■ Work required
Search the entries for the word "width" and copy each line that has it.

■ Data records
##############################

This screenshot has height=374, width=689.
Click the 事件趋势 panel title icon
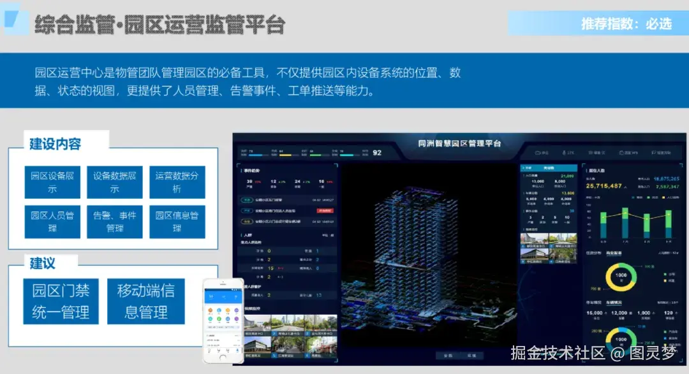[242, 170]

##############################

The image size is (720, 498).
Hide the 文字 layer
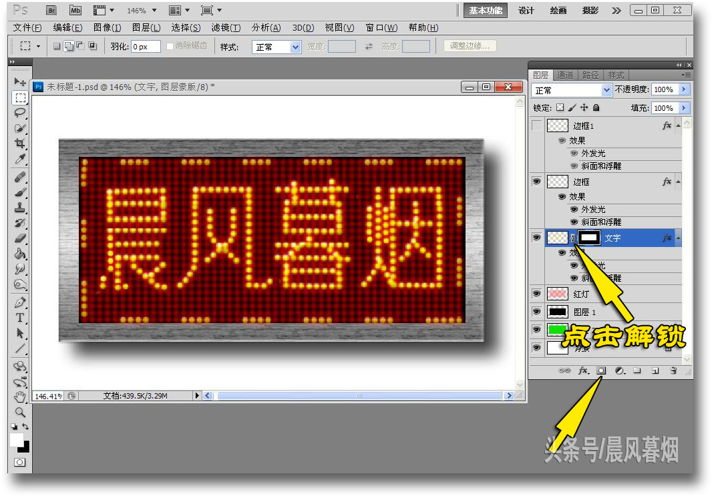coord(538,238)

##############################

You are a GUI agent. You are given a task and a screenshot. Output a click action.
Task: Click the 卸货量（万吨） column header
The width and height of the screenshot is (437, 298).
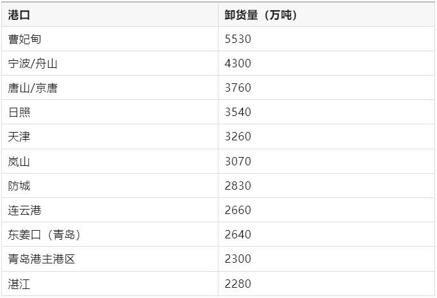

##############################

■ Written response
This screenshot has height=374, width=689.
The width and height of the screenshot is (437, 298).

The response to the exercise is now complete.